I really, really should have followed my own advice - sell it for scrap and buy nice, new, *known* gold with the proceeds. But... The gold has sentimental value, despite my insistence that all gold is atomically the same. In future I think I need to claim that all gold is linked and that an emotional attachment to one nugget equates to an emotional attachment to all of them - but I'd probably be asked for a detailed explanation of how that works.
Just say no!!!
Add in the 'doing it for a friend' factor and you might as well emigrate
Jobs for friends can a pain in the proverbial!! If ever I go through this process of making new pieces from collected gold.

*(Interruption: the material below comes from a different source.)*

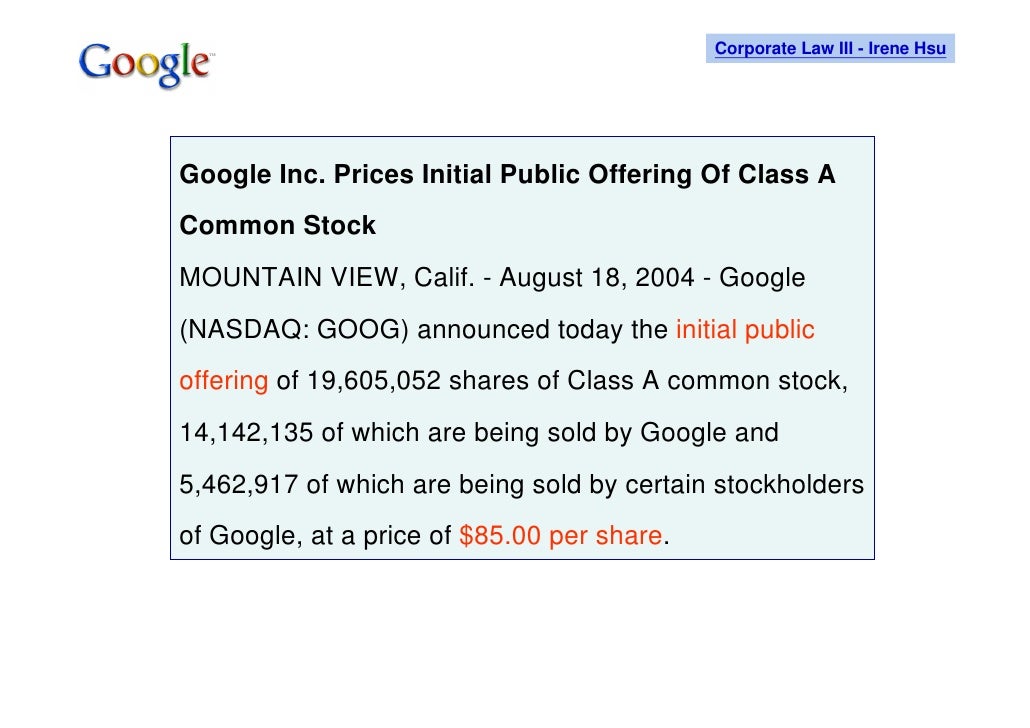The image size is (1030, 728).
Task: Click Class A common stock in body text
Action: [707, 381]
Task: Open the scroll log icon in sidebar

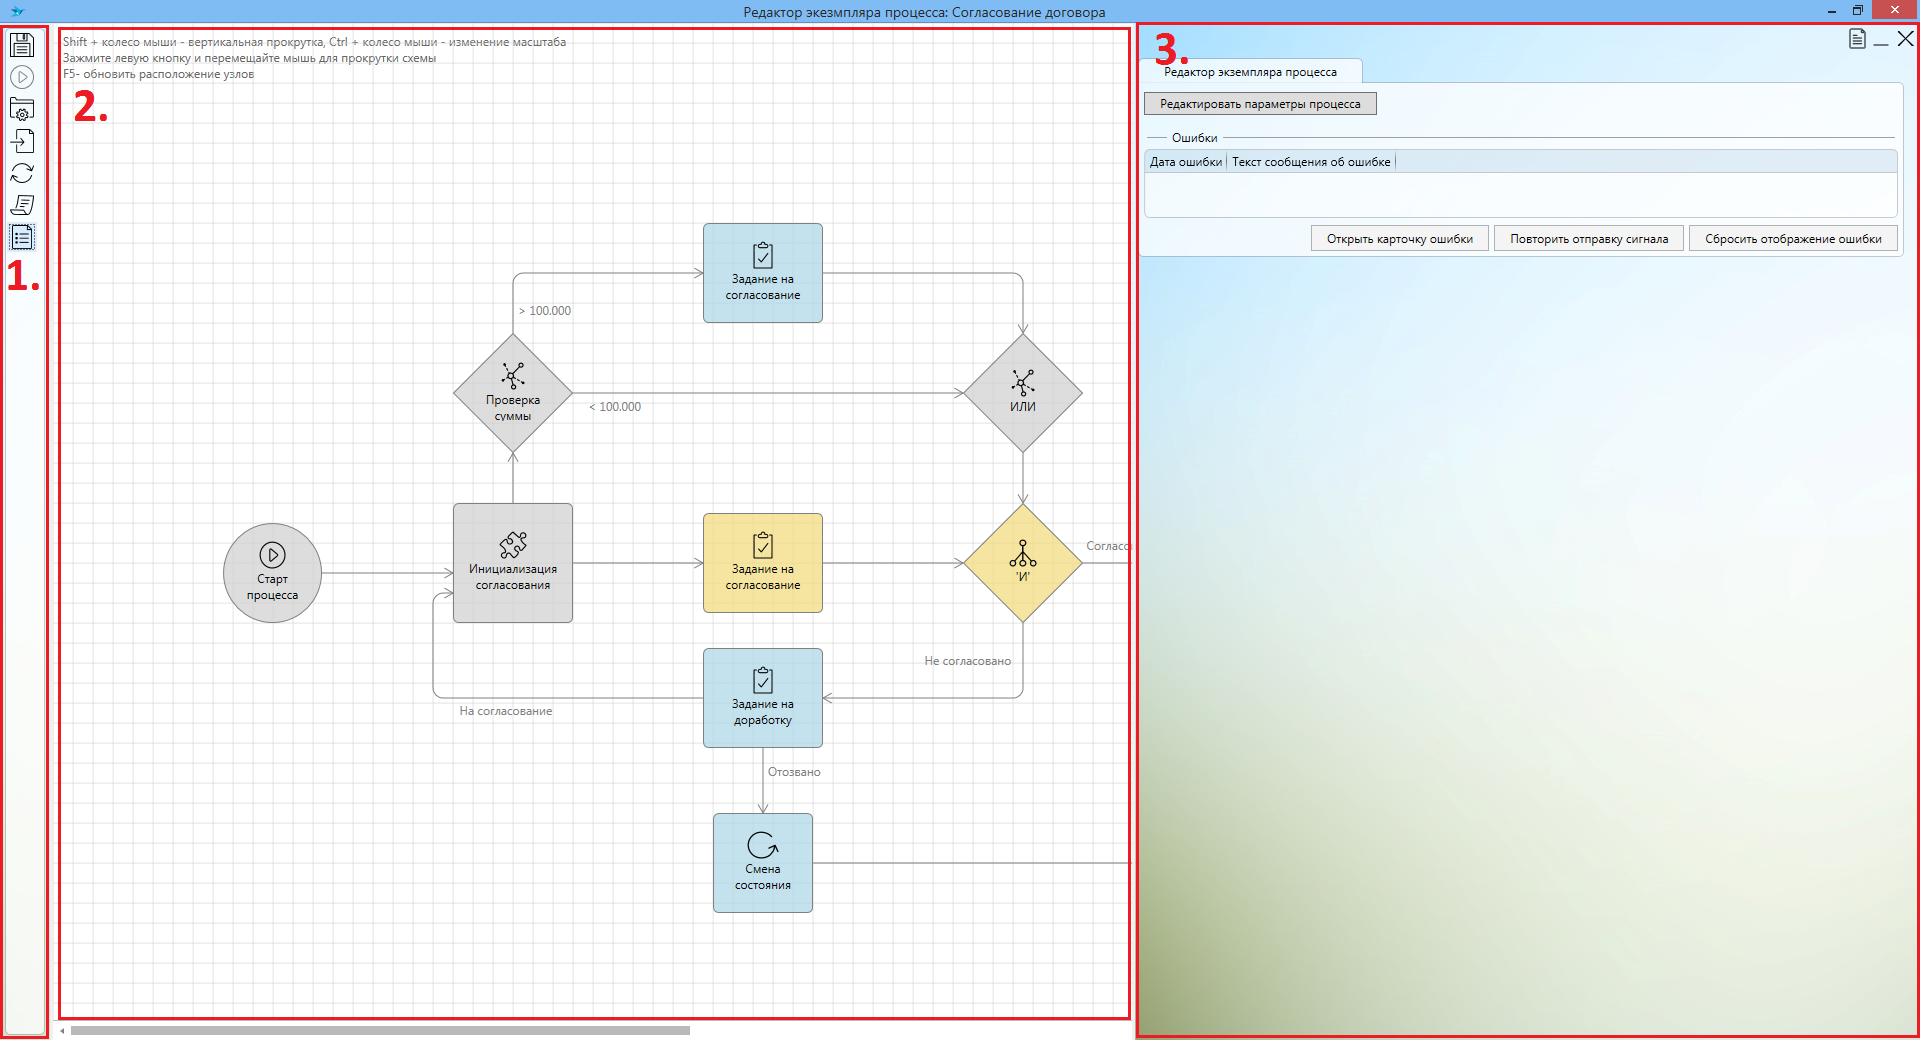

I always explain that I will have to add some fine gold to the melted mixture to compensate for any bad alloys and I explain the extra cost before proceeding.
Poor old Bond. Well you won't have gone through this in vain if at least we can see a picture of the final result. I have suffered a great deal at the hands of friends who didn't know their table from their culet and do my best to resist impossible jobs. Dennis.
Poor Peter, been there alot in the past 12 months; alot of my gold business has come from this recycling route. I soon learned to tell clients of the need to add additional clean gold to the melting pot, which they are fine with especially if I stress that the weight of incomming gold is insufficient for the new design. Add this to the stress of working for friends and it leads to heavy drinking.
Poor old Les
Eeeek! That sounds like the job from hell!
I just finished making some gold wedding rings for friends, fortunately new fresh gold form cookson but it was my first time working in gold and they had only asked me about 3.5 weeks before the wedding bearing in mind they live in Germany and I had to get the rings hallmarked! So definitely the most stressful commission I've ever had! I should have charged more to cover my costs but fortunately it worked out ok since I now have pics of gold rings added to my site and a commission was the only way I could ever afford to take the risk on gold! Now I'm just praying they make it to Germany on time and they fit, since they were a bit iffy on the sizes! ahhhh the stress of it all!
Sounds terrible. Were you setting them in a pave setting? I can only imagine what a nightmare that would be. The gold wasn't Turkish by any chance? I've heard a lot of very bad feedback about that gold, even 750.
Off topic, what microscope do you have, Peter? I am looking for one and cannot decide.
Yes, they're pave... At least I've been taught well enough to be able to deal with wonky stones, but it isn't something I'd advocate. I think this is Egyptian in origin, not entirely sure.
I have a Nikon SMZ-10; if you can find one for a reasonable price they're optically very nice. If I had to buy one new, I'd probably go for a Meiji - expensive beasts, but from the brief look through one I've had, they're difficult to beat.
There's some scope info on one of Steve Lindsay's pages - http://www.airgraver.com/microscopes.htm
BTW - I'm under no illusions; I've made a rod for my own back with this one.
When I read this last night, I'd just had an e-mail from someone asking me to make engagement and wedding rings in recycled white gold with diamonds. I was just about to say yes! I've suggested they sell the metal and use the money to get the rings made in new gold.